- Goal -
Starting with the row that contains "For every named" and going on through the row that contains "[275-1-2(1)] (329, 1328)", write those rows out again with "item" substituted for "target" and everything else unchanged.

- Items -
** START **
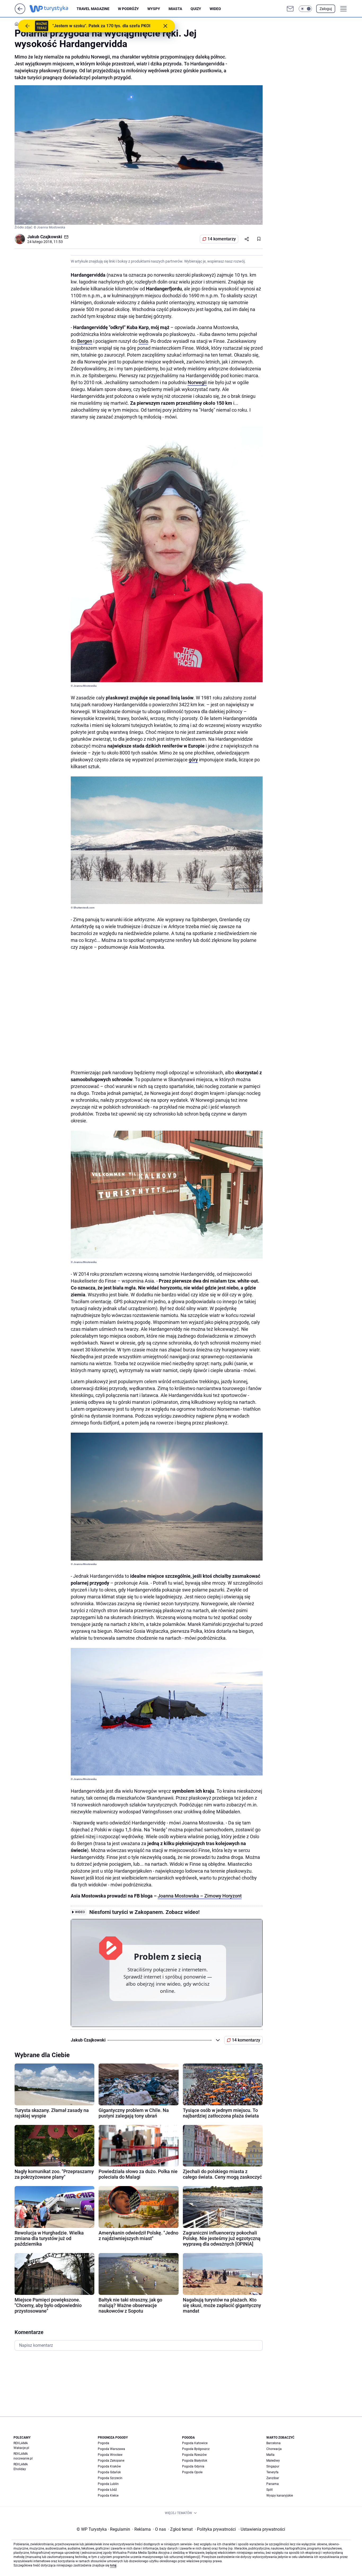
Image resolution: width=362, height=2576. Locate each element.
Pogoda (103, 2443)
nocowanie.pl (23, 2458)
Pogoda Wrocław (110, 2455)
** END **
** START **
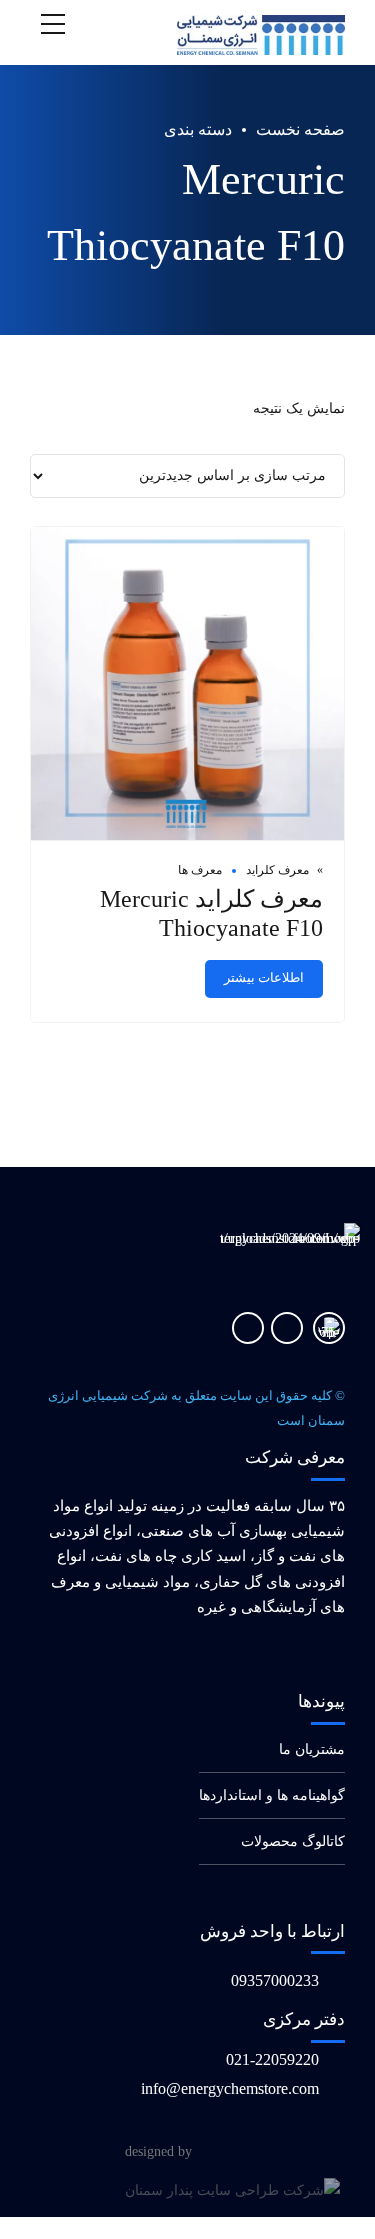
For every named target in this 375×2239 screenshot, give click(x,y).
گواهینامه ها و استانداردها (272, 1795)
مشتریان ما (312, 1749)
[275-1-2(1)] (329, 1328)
** END **
- The result -
For every named item in this 375×2239 screenshot, give click(x,y).
گواهینامه ها و استانداردها (272, 1795)
مشتریان ما (312, 1749)
[275-1-2(1)] (329, 1328)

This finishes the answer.